WHAT IS EXPECTED:
From the line containing "You are a computer-use agent. 623x585 pixels." to the last line of the listing, transcribe exactly and add nothing else; keep both ends and omit pictures.

RECORDED INFORMATION:
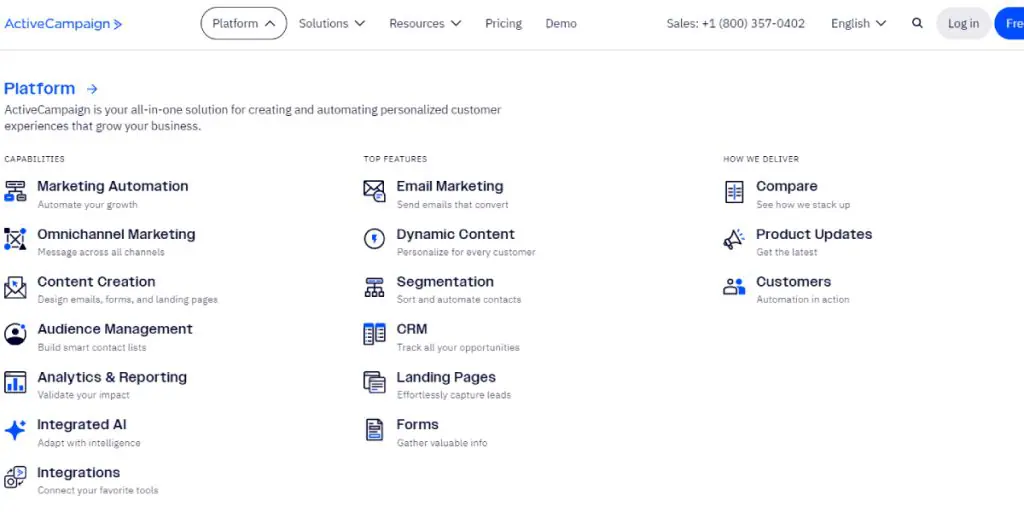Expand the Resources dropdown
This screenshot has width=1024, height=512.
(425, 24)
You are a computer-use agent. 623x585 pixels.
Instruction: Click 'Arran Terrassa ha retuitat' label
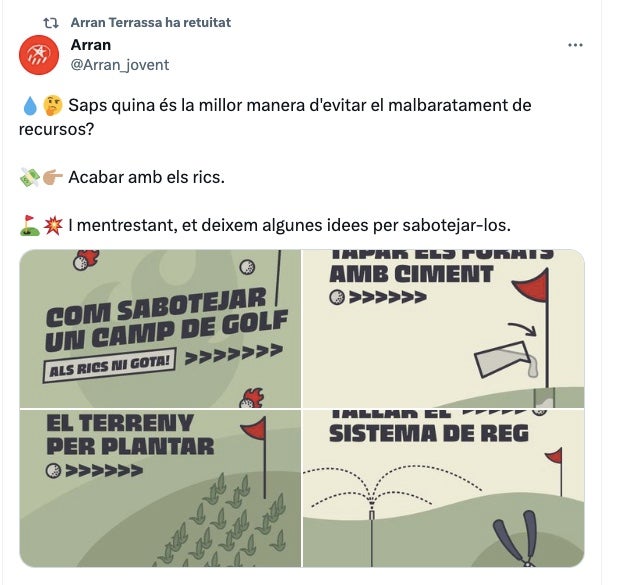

SOLUTION FOR THIS EXERCISE:
You are a computer-use agent. 623x585 pixels.
Instruction: Click 'Arran Terrassa ha retuitat' label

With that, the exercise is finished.